++++ DATA FOR ANALYSIS ++++

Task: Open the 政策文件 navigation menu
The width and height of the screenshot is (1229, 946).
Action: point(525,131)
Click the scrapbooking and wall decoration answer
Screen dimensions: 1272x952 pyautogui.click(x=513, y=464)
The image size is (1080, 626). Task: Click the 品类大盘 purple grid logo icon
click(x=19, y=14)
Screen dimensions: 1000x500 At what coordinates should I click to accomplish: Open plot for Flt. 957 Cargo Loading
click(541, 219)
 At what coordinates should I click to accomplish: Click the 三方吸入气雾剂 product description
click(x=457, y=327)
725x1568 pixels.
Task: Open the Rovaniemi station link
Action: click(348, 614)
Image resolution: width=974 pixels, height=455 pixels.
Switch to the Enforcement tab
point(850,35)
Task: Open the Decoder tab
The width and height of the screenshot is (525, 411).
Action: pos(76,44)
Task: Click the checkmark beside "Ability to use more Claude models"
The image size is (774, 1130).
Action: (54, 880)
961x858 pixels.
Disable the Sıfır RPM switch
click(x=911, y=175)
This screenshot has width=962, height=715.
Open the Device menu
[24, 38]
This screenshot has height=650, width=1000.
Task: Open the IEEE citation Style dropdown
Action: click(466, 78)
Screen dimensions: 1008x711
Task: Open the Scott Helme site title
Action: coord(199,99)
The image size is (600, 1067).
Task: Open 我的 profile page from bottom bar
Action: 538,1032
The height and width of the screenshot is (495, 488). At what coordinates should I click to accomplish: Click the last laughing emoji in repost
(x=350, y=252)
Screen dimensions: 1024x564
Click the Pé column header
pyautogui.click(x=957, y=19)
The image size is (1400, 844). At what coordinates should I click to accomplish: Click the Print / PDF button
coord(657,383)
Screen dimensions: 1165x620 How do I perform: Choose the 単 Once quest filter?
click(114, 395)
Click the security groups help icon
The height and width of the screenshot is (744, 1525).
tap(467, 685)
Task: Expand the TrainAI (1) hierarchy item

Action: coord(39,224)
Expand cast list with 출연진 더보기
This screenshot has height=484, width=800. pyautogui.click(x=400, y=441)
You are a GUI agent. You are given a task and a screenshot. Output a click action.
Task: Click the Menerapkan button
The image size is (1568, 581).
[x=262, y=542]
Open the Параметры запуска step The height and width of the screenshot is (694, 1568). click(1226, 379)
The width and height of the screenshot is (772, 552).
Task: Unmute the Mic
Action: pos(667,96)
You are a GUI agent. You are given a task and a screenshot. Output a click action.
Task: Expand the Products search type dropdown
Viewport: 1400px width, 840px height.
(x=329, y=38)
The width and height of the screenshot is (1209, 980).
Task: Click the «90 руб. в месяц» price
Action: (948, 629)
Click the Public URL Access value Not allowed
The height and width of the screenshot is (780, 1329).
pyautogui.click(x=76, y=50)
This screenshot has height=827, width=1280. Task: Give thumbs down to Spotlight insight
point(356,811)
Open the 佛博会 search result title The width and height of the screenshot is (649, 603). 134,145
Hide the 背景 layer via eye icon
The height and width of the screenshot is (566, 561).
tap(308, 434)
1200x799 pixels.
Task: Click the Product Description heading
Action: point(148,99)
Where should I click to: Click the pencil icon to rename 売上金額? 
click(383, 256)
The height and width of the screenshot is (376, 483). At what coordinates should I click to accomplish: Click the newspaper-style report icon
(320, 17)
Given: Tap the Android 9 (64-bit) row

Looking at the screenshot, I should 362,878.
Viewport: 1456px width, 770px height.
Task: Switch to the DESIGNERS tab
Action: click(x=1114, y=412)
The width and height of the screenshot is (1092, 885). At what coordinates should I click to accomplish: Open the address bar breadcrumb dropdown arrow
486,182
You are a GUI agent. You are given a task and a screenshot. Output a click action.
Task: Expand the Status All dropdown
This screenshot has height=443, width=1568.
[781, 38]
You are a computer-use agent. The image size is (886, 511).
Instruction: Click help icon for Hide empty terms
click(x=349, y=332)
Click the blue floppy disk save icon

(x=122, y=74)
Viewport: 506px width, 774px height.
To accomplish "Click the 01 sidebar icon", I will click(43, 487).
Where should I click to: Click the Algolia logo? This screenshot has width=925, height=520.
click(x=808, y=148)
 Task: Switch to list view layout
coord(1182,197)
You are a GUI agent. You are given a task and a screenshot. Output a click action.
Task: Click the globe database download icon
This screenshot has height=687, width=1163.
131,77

++++

» DIRECTIONS FOR THIS TASK:
Your task is to transcribe all of the entries word for word.

» COMPLETED TASK:
Task: Open the 政策文件 navigation menu
The width and height of the screenshot is (1229, 946).
Action: point(525,131)
Click the scrapbooking and wall decoration answer
Screen dimensions: 1272x952 pyautogui.click(x=513, y=464)
The image size is (1080, 626). Task: Click the 品类大盘 purple grid logo icon
click(x=19, y=14)
Screen dimensions: 1000x500 At what coordinates should I click to accomplish: Open plot for Flt. 957 Cargo Loading
click(541, 219)
 At what coordinates should I click to accomplish: Click the 三方吸入气雾剂 product description
click(x=457, y=327)
725x1568 pixels.
Task: Open the Rovaniemi station link
Action: click(348, 614)
Image resolution: width=974 pixels, height=455 pixels.
Switch to the Enforcement tab
point(850,35)
Task: Open the Decoder tab
The width and height of the screenshot is (525, 411).
Action: pos(76,44)
Task: Click the checkmark beside "Ability to use more Claude models"
The image size is (774, 1130).
Action: (54, 880)
961x858 pixels.
Disable the Sıfır RPM switch
click(x=911, y=175)
This screenshot has width=962, height=715.
Open the Device menu
[24, 38]
This screenshot has height=650, width=1000.
Task: Open the IEEE citation Style dropdown
Action: click(466, 78)
Screen dimensions: 1008x711
Task: Open the Scott Helme site title
Action: coord(199,99)
The image size is (600, 1067).
Task: Open 我的 profile page from bottom bar
Action: 538,1032
The height and width of the screenshot is (495, 488). At what coordinates should I click to accomplish: Click the last laughing emoji in repost
(x=350, y=252)
Screen dimensions: 1024x564
Click the Pé column header
pyautogui.click(x=957, y=19)
The image size is (1400, 844). At what coordinates should I click to accomplish: Click the Print / PDF button
coord(657,383)
Screen dimensions: 1165x620 How do I perform: Choose the 単 Once quest filter?
click(114, 395)
Click the security groups help icon
The height and width of the screenshot is (744, 1525).
tap(467, 685)
Task: Expand the TrainAI (1) hierarchy item

Action: coord(39,224)
Expand cast list with 출연진 더보기
This screenshot has height=484, width=800. pyautogui.click(x=400, y=441)
You are a GUI agent. You are given a task and a screenshot. Output a click action.
Task: Click the Menerapkan button
The image size is (1568, 581).
[x=262, y=542]
Open the Параметры запуска step The height and width of the screenshot is (694, 1568). click(1226, 379)
The width and height of the screenshot is (772, 552).
Task: Unmute the Mic
Action: pos(667,96)
You are a GUI agent. You are given a task and a screenshot. Output a click action.
Task: Expand the Products search type dropdown
Viewport: 1400px width, 840px height.
(x=329, y=38)
The width and height of the screenshot is (1209, 980).
Task: Click the «90 руб. в месяц» price
Action: (948, 629)
Click the Public URL Access value Not allowed
The height and width of the screenshot is (780, 1329).
pyautogui.click(x=76, y=50)
This screenshot has height=827, width=1280. Task: Give thumbs down to Spotlight insight
point(356,811)
Open the 佛博会 search result title The width and height of the screenshot is (649, 603). 134,145
Hide the 背景 layer via eye icon
The height and width of the screenshot is (566, 561).
tap(308, 434)
1200x799 pixels.
Task: Click the Product Description heading
Action: point(148,99)
Where should I click to: Click the pencil icon to rename 売上金額? 
click(383, 256)
The height and width of the screenshot is (376, 483). At what coordinates should I click to accomplish: Click the newspaper-style report icon
(320, 17)
Given: Tap the Android 9 (64-bit) row

Looking at the screenshot, I should 362,878.
Viewport: 1456px width, 770px height.
Task: Switch to the DESIGNERS tab
Action: click(x=1114, y=412)
The width and height of the screenshot is (1092, 885). At what coordinates should I click to accomplish: Open the address bar breadcrumb dropdown arrow
486,182
You are a GUI agent. You are given a task and a screenshot. Output a click action.
Task: Expand the Status All dropdown
This screenshot has height=443, width=1568.
[781, 38]
You are a computer-use agent. The image size is (886, 511).
Instruction: Click help icon for Hide empty terms
click(x=349, y=332)
Click the blue floppy disk save icon

(x=122, y=74)
Viewport: 506px width, 774px height.
To accomplish "Click the 01 sidebar icon", I will click(43, 487).
Where should I click to: Click the Algolia logo? This screenshot has width=925, height=520.
click(x=808, y=148)
 Task: Switch to list view layout
coord(1182,197)
You are a GUI agent. You are given a task and a screenshot. Output a click action.
Task: Click the globe database download icon
This screenshot has height=687, width=1163.
131,77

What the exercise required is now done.